Padanan dalam Terjemahan

Kata penerjemahan mengandung pengertian proses alih pesan sedangkan kata terjemahan artinya hasil dari suatu penerjemahan. Menurut Kamus Besar Bahasa Indonesia (KBBI) penerjemahan adalah: proses, perbuatan, cara, menerjemahkan pengalih bahasaan. Dalam Wikipedia, penerjemahan diartikan suatu aktivitas yang terdiri dari menafsirkan makna teks dalam suatu bahasa (bahasa sumber) dan membuat teks yang baru yang sepadan dalam bahasa lain (bahasa sasaran).

Menurut Newmark definisi tentang terjemah adalah menerjemahkan suatu teks kedalam bahasa lain sesuai dengan yang dimaksud pengarangnya. Dalam proses penerjemahan terdapat tahapan-tahapan, yakni: Metode, Prosedur, dan Teknik terjemahan. Metode merupakan cara penerjemahan teks sumber secara keseluruhan. Sedangkan Prosedur adalah cara penerjemahan kalimat yang merupakan bagian dari teks tersebut. Adapun Teknik merupakan cara penerjemahan kata atau frase yang merupakan bagian dari sebuah kalimat.Teknik berfungsi untuk menjabarkan tahapan-tahapan pekerjaan yang mesti dilalui oleh sebuah prosedur, sedangkan prosedur berfungsi sebagai penjabaran dari metode penerjemahan sebuah teks. Karena objek prosedur adalah berupa kalimat, dan kalimat itu sendiri sangat banyak jenisnya dan sangat variatif, maka tidaklah mengherankan jika prosedur penerjemahan pun sangat banyak dan variatif.

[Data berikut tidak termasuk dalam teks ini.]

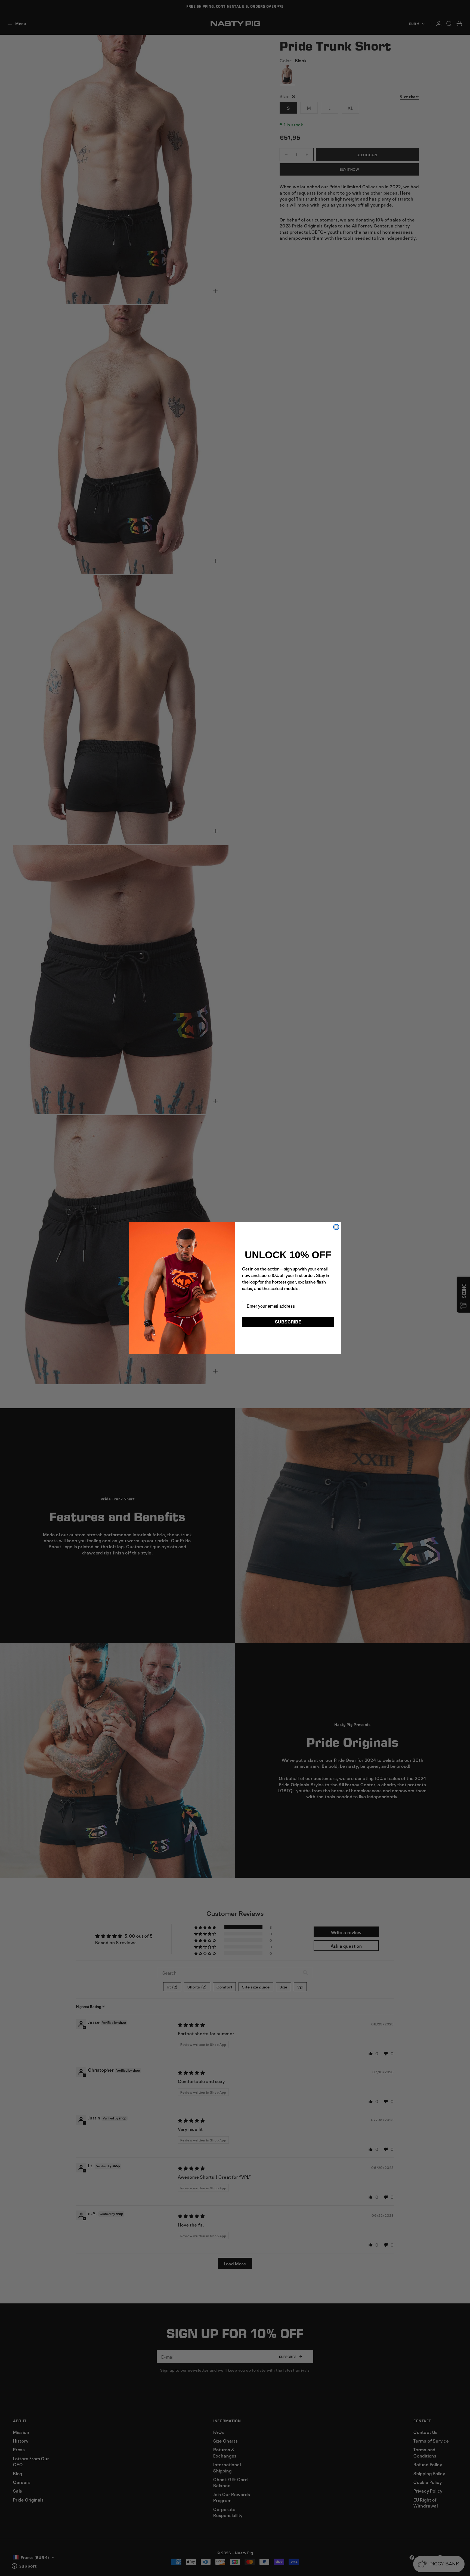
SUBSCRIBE (288, 1322)
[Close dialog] (336, 1227)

Kesulitan dalam problematika penerjemahan adalah pada pencarian padanan atau ekuivalensi yang sesuai antara bahasa sumber dan bahasa penerima, sehingga dituntut kegiatan penerjemahan yang lebih memahami pada tataran tersebut, agar menghsilkan terjemahan yang tepat. Menurut Barnstone (1993), masalah padanan merupakan bagian inti dari teori penerjemahan. Dan praktek menerjemahkan sebagai realisasi dari proses penerjemahan selalu melibatkan pencarian padanan. Benny Hoed mengatakan bahwa masalah pokok dalam penerjemahan adalah sulitnya menemukan ekuivalensi antara dua bahasa. Andaikan padanan sudah ditemukan, setiap unsur bahasa yang dipadankan itu pun masih terbuka untuk berbagai penafsiran.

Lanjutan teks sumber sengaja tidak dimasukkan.